La palabra yoga significa «unión», «integración». Se trata de una disciplina holística, un sistema de autoconocimiento que promueve el incremento de la consciencia, y que trabajando desde el cuerpo en el aquí y ahora (presente), busca la integración de los planos físico, mental y espiritual.

Su práctica se basa en:

● En estas posturas hay músculos que se contraen y tonifican y otros que se relajan y flexibilizan. Se logran distender no sólo los músculos superficiales, sino también los profundos.

● Se logra relajar la cavidad abdominal y sus órganos internos, como así también corazón, pulmones, riñones, etc., trabajan sobre centros nerviosos y glándulas endocrinas, regulando su funcionamiento.

● Las posturas inducen a determinados estados mentales, ya que hay una correlación entre el cuerpo y la mente.

● Las posturas mantienen la columna vertebral flexible, corrigiendo o mejorando diversos problemas cervicales, dorsales y lumbo-sacro.

● Ayudan al libre flujo de la energía en el organismo, como así también, de todos sus fluidos (linfa, sangre, respiración)
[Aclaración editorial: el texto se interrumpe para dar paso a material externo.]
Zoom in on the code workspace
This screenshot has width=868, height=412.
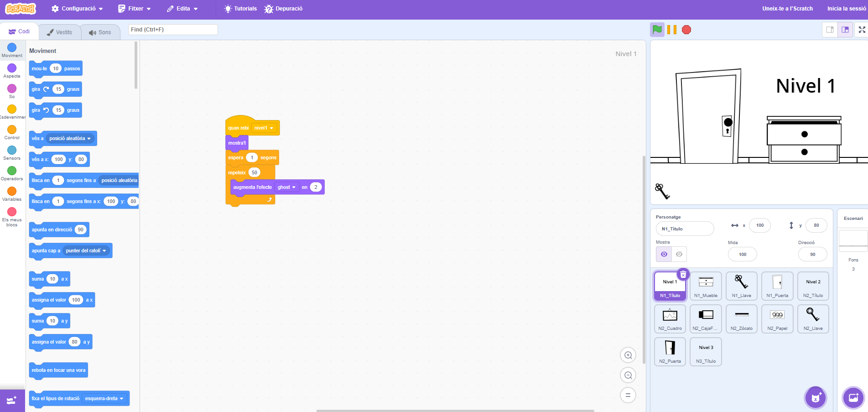point(628,355)
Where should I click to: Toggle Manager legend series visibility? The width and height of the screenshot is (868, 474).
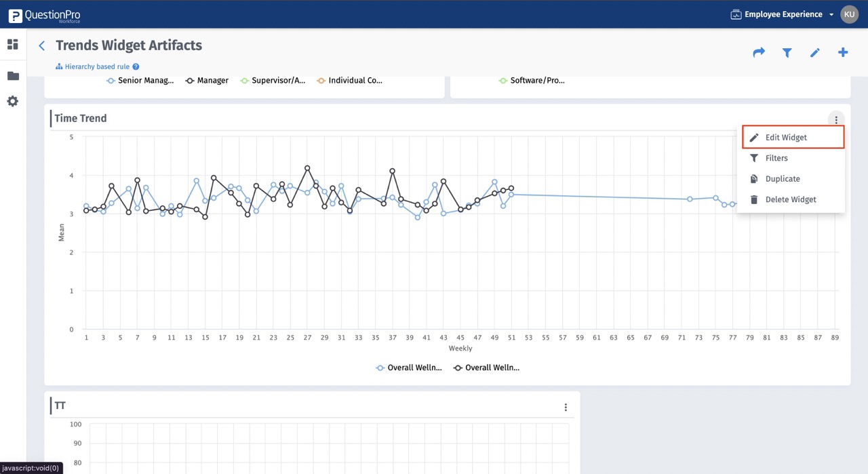point(208,81)
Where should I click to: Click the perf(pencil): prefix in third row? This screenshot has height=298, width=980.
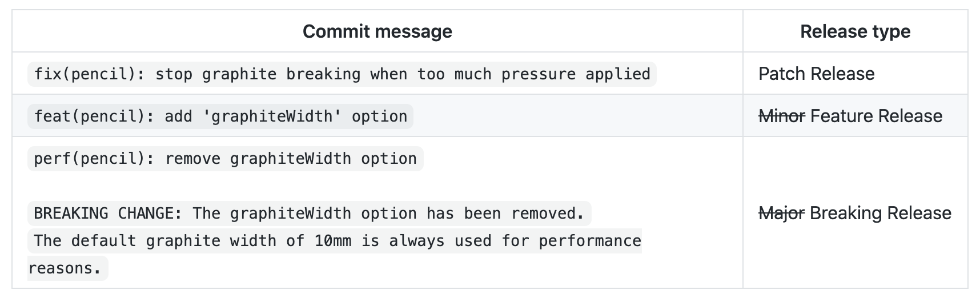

● Se buscan respiraciones profundas y lentas. Se trabaja con respiraciones completas, usando la zona abdominal, costal, y clavicular, buscando así una mejor y mayor oxigenación.

● La correcta respiración, produce relajación física y mental.

● También la respiración tiene vinculación con el estado mental y además, permite regular la entrada de prana (energía) distribuirla por todo el organismo.

● Al respirar correctamente, mejoramos nuestro estado de ánimo y nuestro estado mental.

Relajación:

Sin relajación no hay yoga. Se comienza con la parte física para lograr la relajación psíquica. Se trata de conseguir aflojar todas las contracturas conscientes e inconscientes del cuerpo, lograr tranquilidad emocional y silencio de la mente; en resumen: un «dominio de sí mismo» (relajación), todas las energías del cuerpo y del psiquismo, que se habían movilizado durante los asanas, ahora se aprovechan, se absorben, incorporan. La relajación produce un descanso profundo, recuperación de la fatiga general y mejor funcionamiento del organismo.

Es un estar atento observando el devenir de los pensamientos, emociones, sensaciones; sin interpretar, ni juzgar, ni razonar, simplemente mirando y respirando. Es una experiencia, un modo de vida. Con la práctica, la mente se vuelve lúcida y espaciosa, depuramos los sentimientos negativos, disminuimos las distracciones y conectamos con la paz interior.

Además los beneficios en el área del arte y deporte
Alivia dolores, ayuda a motivarnos, mejora la concentración, nos mantiene jóvenes, ayuda a descansar, reduce inflamaciones, refuerza el sistema inmune, calidad osteoarticular y permite que alcancemos mejor concentración, autoconocimiento desarrollo integral y progresivo de mente y cuerpo fortaleciendo la autoestima, regula de igual manera el sistema nervioso y el sistema endocrino

Manejamos el stress y sus condicionamientos permitiendo que nuestra mente alcance descansos óptimos después de las clases y además mejoremos nuestra calidad de vida Todos sabemos que el yoga hace maravillas para la mente. Incluso los principiantes de asana, pranayama y meditación tienen la sensación de una mayor estabilidad y claridad mental durante y después de la práctica.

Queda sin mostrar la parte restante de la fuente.